Work to be completed — Which of the lines below mention the word "computer"? Pull each one out.

Information shown —
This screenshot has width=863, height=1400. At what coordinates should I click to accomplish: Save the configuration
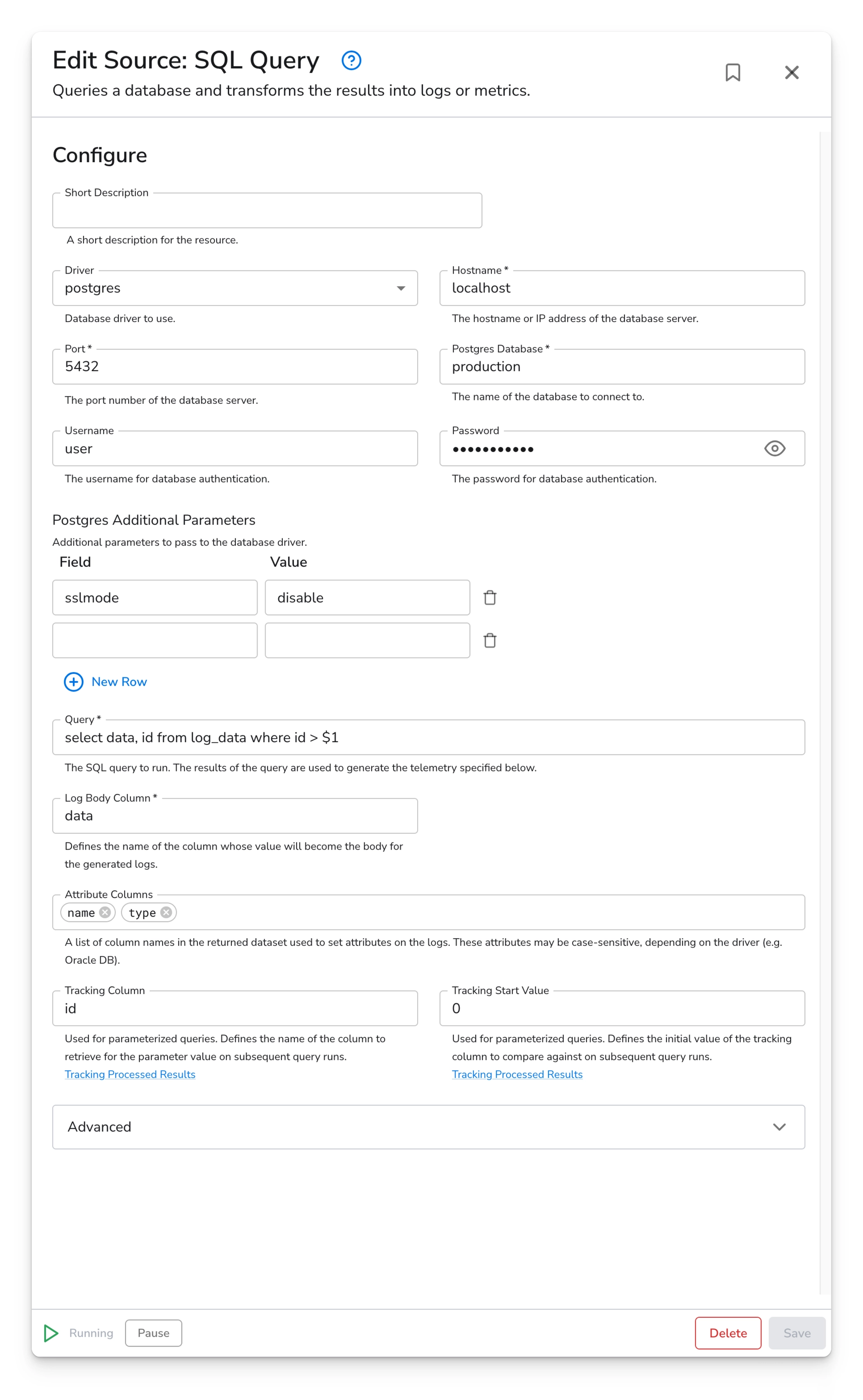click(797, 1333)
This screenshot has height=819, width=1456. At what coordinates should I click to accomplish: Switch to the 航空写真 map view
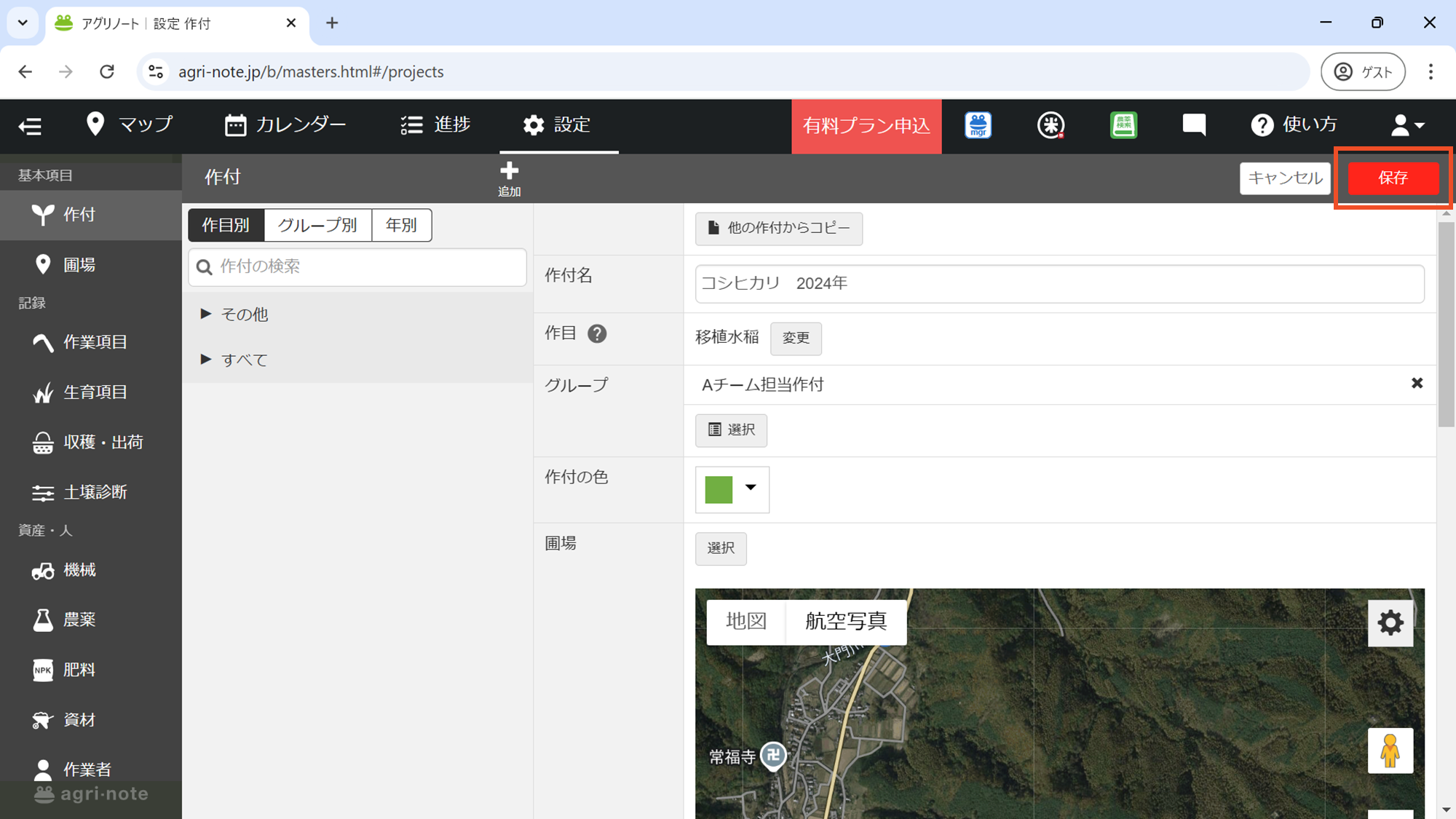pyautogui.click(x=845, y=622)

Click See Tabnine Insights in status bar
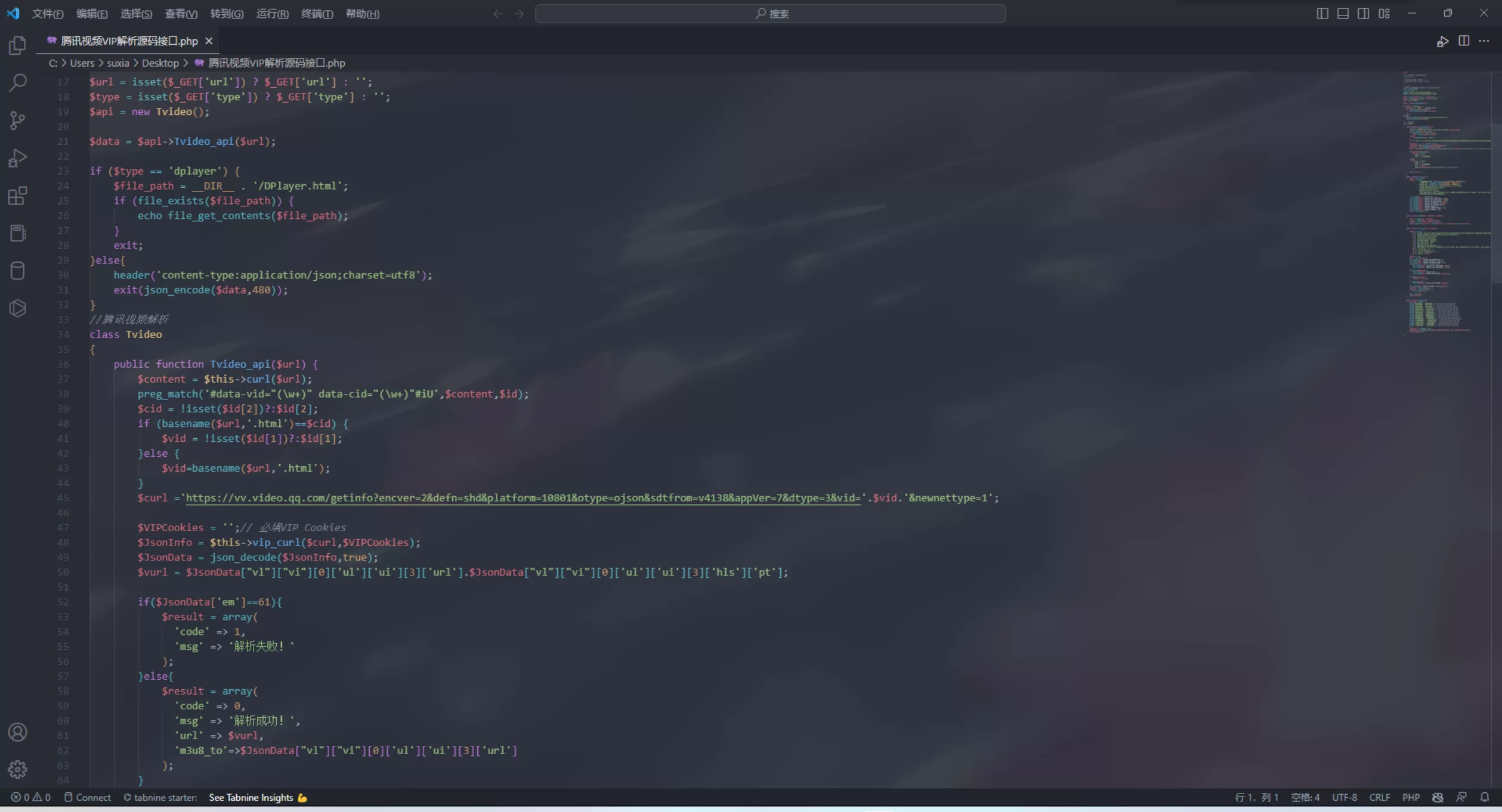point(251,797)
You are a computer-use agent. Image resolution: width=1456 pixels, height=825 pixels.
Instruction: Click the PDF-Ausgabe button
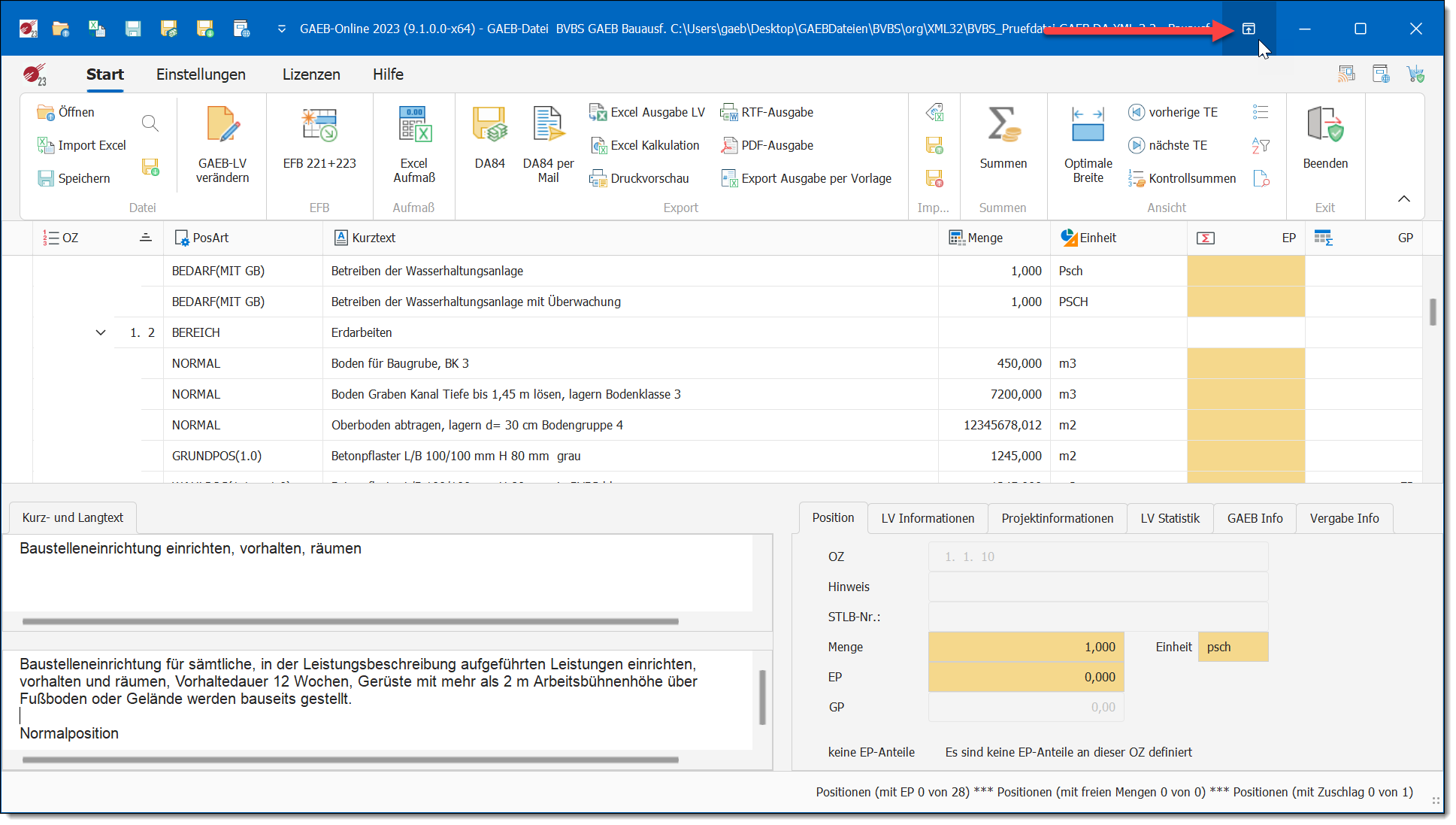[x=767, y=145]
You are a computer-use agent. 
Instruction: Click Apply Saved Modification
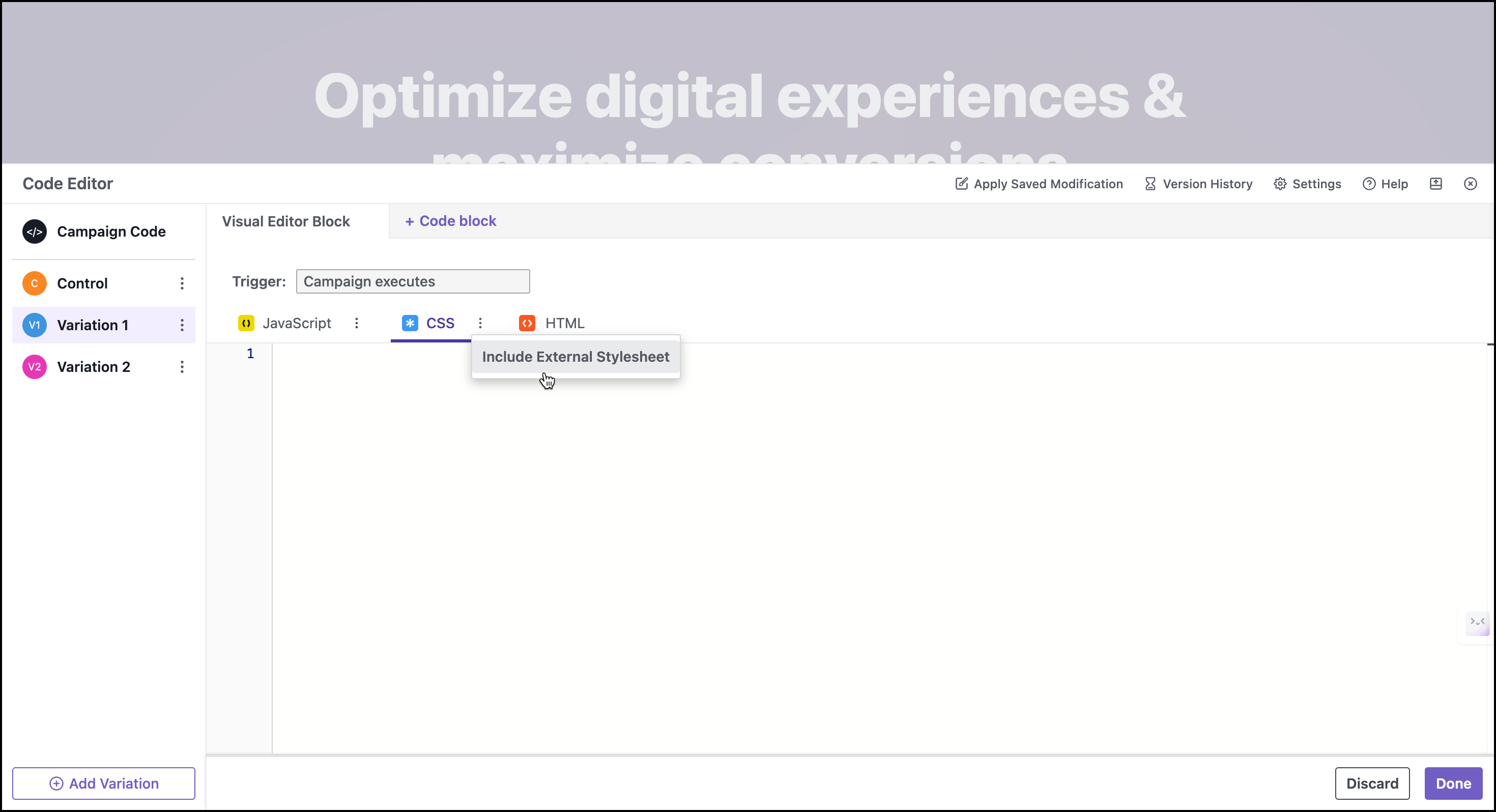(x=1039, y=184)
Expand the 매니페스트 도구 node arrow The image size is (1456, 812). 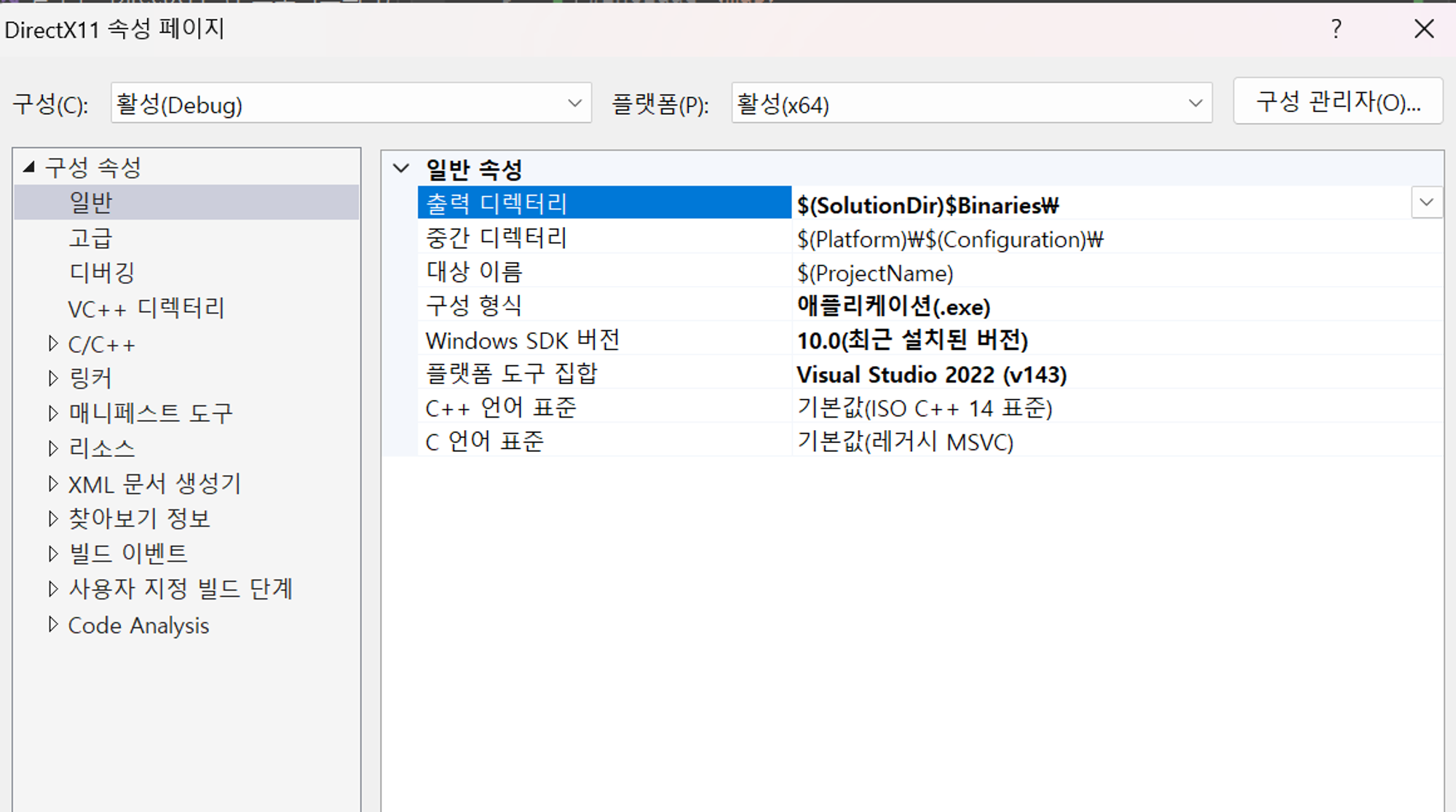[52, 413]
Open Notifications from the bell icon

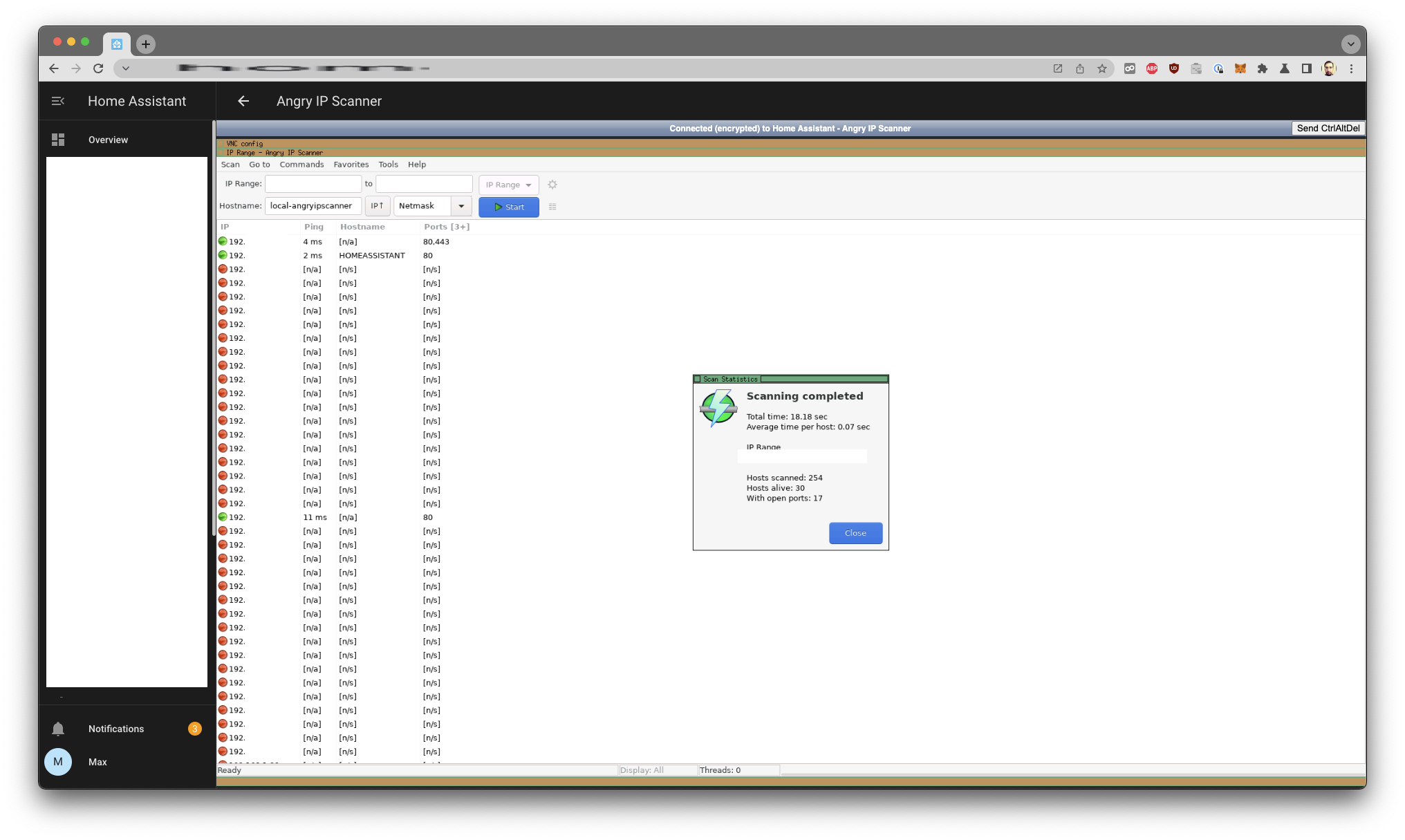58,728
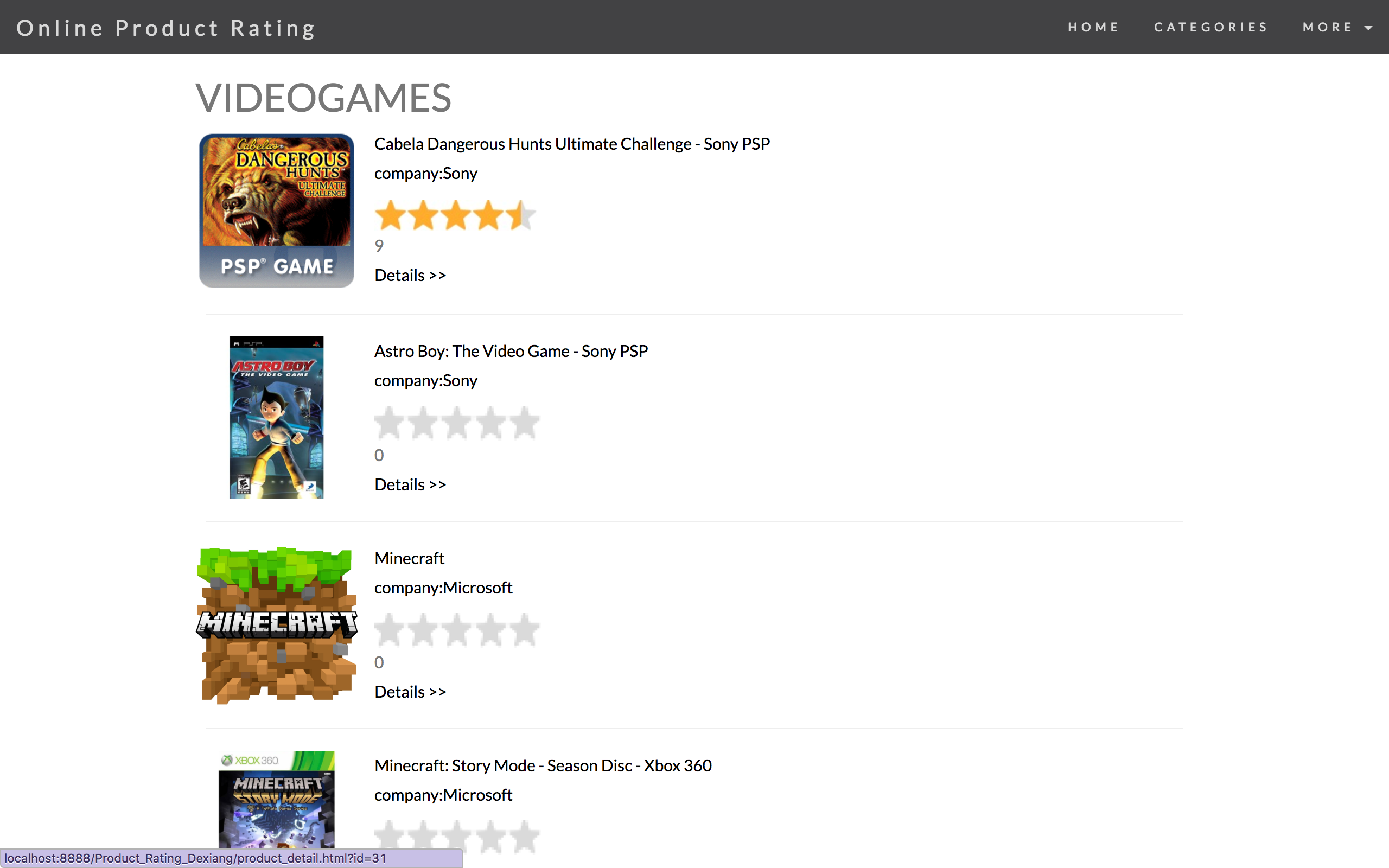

Your solution —
You are a computer-use agent. Image resolution: width=1456 pixels, height=825 pixels.
You are a computer-use agent. 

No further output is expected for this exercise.